Şimdi yapılan yanlışlara bakalım:
- Kaza araştırma-inceleme kurulunun bağımsızlığı: Bu kurulun personeli UDHB’nın personeli. Yani sicil amirleri Bakanlıktan. Doğrudan Bakan’a bağlı olmaları bu gerçeği değiştirmez. Kazada genel olarak taraflar kim, havayolu şirketleri, SHGM (kural koyma, yetkilendirme/denetleme), DHMİ (havalimanı ve hava trafik hizmetleri). SHGM ve DHMİ Bakanlık’la ilgili kurumlar. Bu nedenle Kurul bence Bakanlığa değil Başbakanlığa bağlı daha bağımsız yapıda oluşturulmalı, bu da yetmez diyebilenler olabilir o zaman Cumhurbaşkanlığı’na bağlı olması dahi düşünülebilir.
- Delillerin korunması: Kazanın gerçekleştiği Devlet delilleri korumak ve yetkisiz kişilerin müdahalelerini önlemek için gerekli tüm tedbirleri almaktan sorumlu. Yani kaza olduktan sonra, ilk olarak can emniyetine yönelik acil uygulamalar gerçekleştirilecek (arama-kurtarma, varsa yangın söndürme, vb.) sonra tüm ilgisiz kurum/kuruluş ve kişiler kaza alanında uzaklaşacak, kaza yeri (tüm kalıntılar) güvence altına alınacak. Burada dikkatimi çeken 2 önemli konu var. Birincisi, kaza yerindeki kalıntılar toplanıp detaylı inceleme için bir hangara alınmıyor, inceleme tamam denip ilgili firmaya kalıntılar bırakılıyor (sadece kazaya etken olduğu sanılanlar alınıyor). Geriye dönük bir inceleme gerekse bu imkan yok ediliyor. İkincisi ise kaza kalıntılarından alınan delil niteliğindeki ekipman, parça, vs.’nin muhafazası konusunda ciddi sıkıntılar yaşanıyor. Deliller korunmak zorundadır, yetkisi olmayana gösterilemez (resmedip paylaşamazsınız).

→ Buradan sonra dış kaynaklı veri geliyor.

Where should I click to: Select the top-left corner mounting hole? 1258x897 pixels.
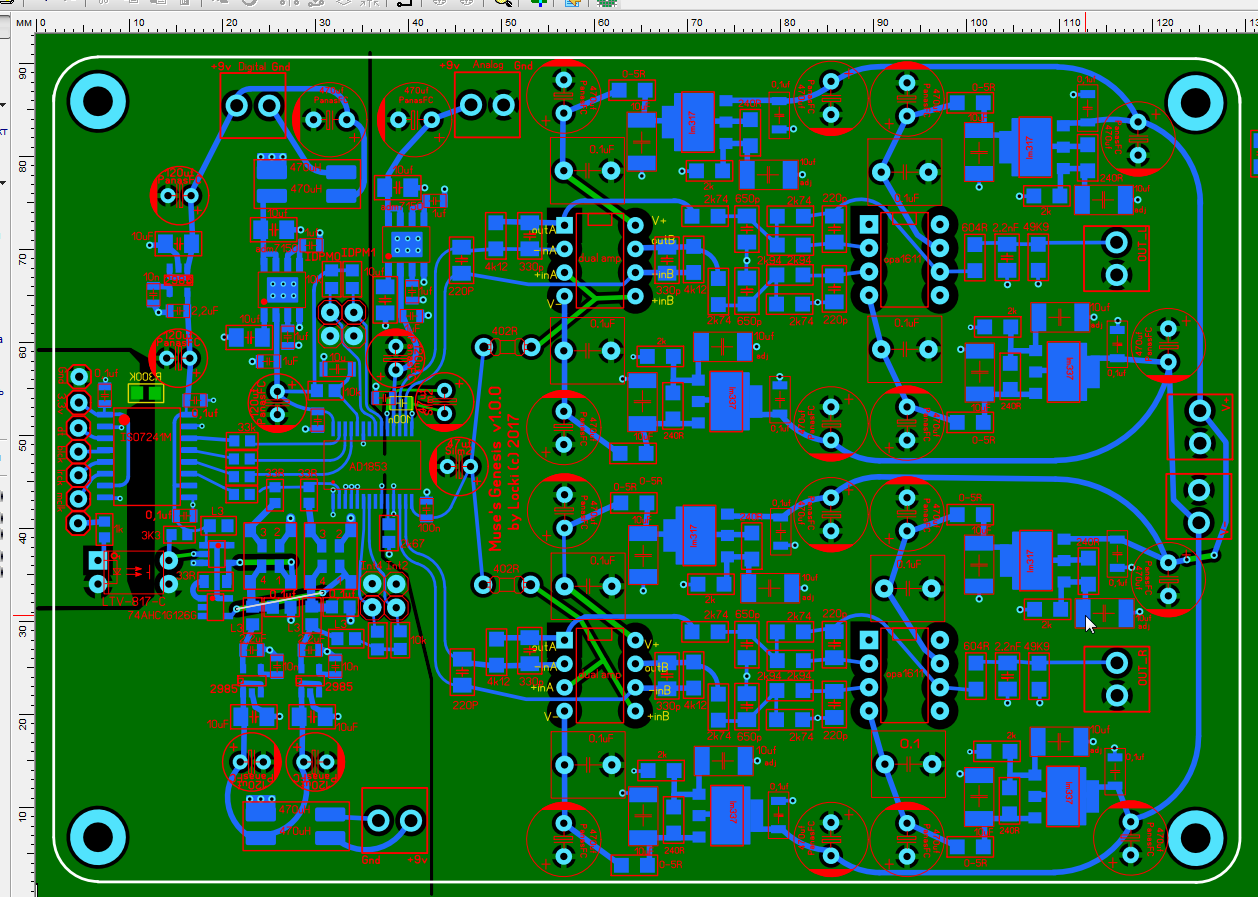click(98, 101)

- Delillerin açıklanması: Bu konu bizim ülkemizde hakikaten büyük problem. Kaza oluyor pilot-kule konuşmaları, uçak kokpit ses kayıtları medyada yer almaya başlıyor. Bunu anlamakta zorluk çekiyorum. Bunlar delil. Kaza araştırması tamamlanan kadar paylaşılmaması lazım. Yayın içinde gerek adli gerekse araştırma makamlarının izni gerekli. Bu oluyor, nedense yapanlar hiç bir cezai işleme tabi olmuyor.

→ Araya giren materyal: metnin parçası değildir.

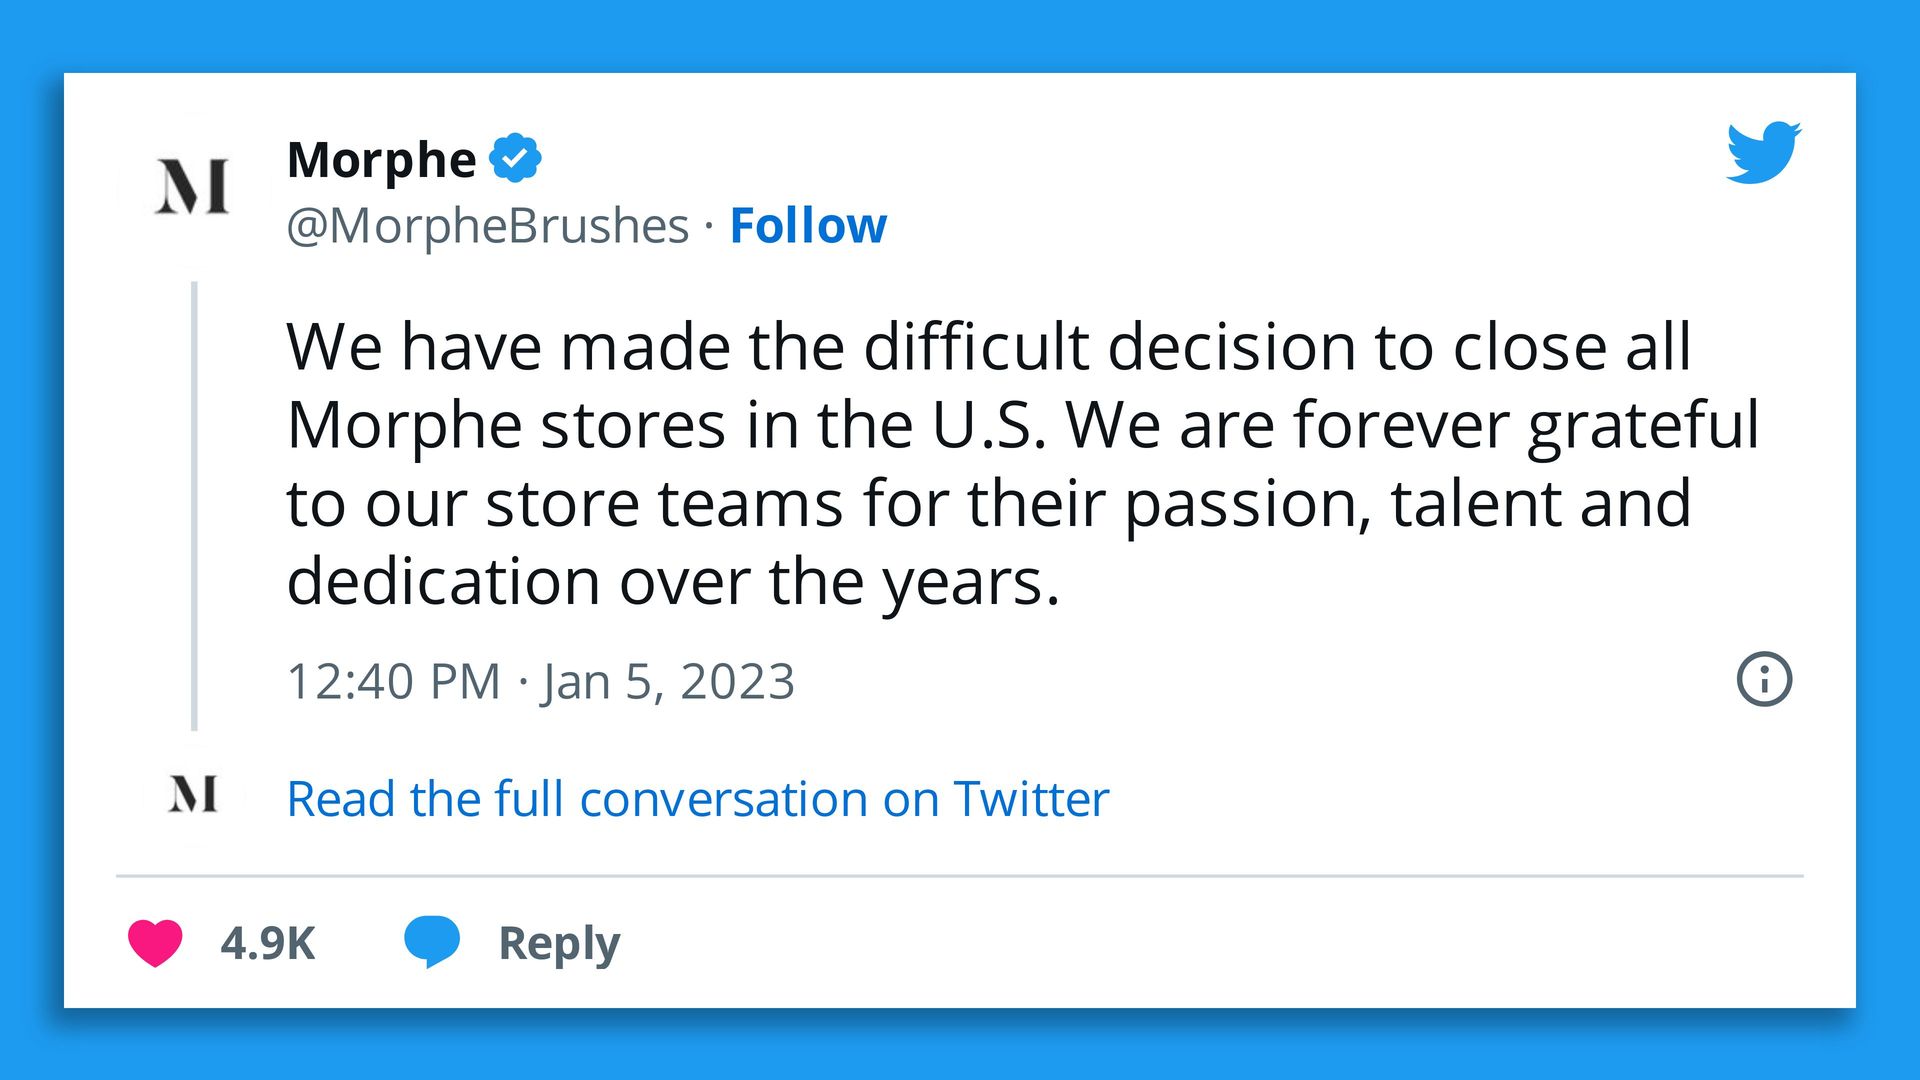The image size is (1920, 1080).
Task: Open the large Morphe M avatar
Action: (192, 187)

- Kazaya ilişkin bilgi aktarımı/paylaşımı: Yetkililer belli. Kurul UDHB’na bağlı. UDHB’nının açıklama yapması doğal. Ancak bizde, birçok diğer kamu kurum/kuruluş/şirket yetkisi de açıklama yapıyor, fikir beyan ediyor. Bir de havacılık uzmanı sıfatıyla – deyim yerindeyse her TV kanalında bir uzman – daha araştırma sürerken kendine göre kaza nedenini açıklıyor. Ve de ortaya inanılmaz bir bilgi kirliliği çıkıyor. Buradan bu kişilere sesleniyorum. Sizlere fikir beyan etmeyin diyemem, bu bana düşmez, ancak kaza konusu çok hassas, lütfen sabırlı olun, bekleyin, önce kaza incelemeleri belli aşamaya gelsin, yanlış bilgilendirmeler olmasın. İnsanların zaten canı yanmış, onları daha fazla sıkıntıya, strese sokmayın. Bu aşamada kaza yapan şirketin de yapması gereken çok önemli işler var (kaza geçirenlerle, yolcu yakınlarıyla ilgilenmek, yardımcı olmak gibi), özellikle kaza nedeni belli olmadan şirketleri sorgulamayın, prestijini, güvenirliliğini zora sokmayın.
Yazdıklarım yanlış anlaşılmasın, amacım kurum/kuruluşlar-şirketler ya da kişileri sorgulamak değil. İsteğim, beklentim yıllarını bu işe veren bir kişi olarak, gördükçe, yaşadıkça üzüldüğüm bu durumu birilerinin disiplin altına alması. Bu bilgi kirliliği sivil havacılığımıza da zarar verir. Bunu unutmayalım.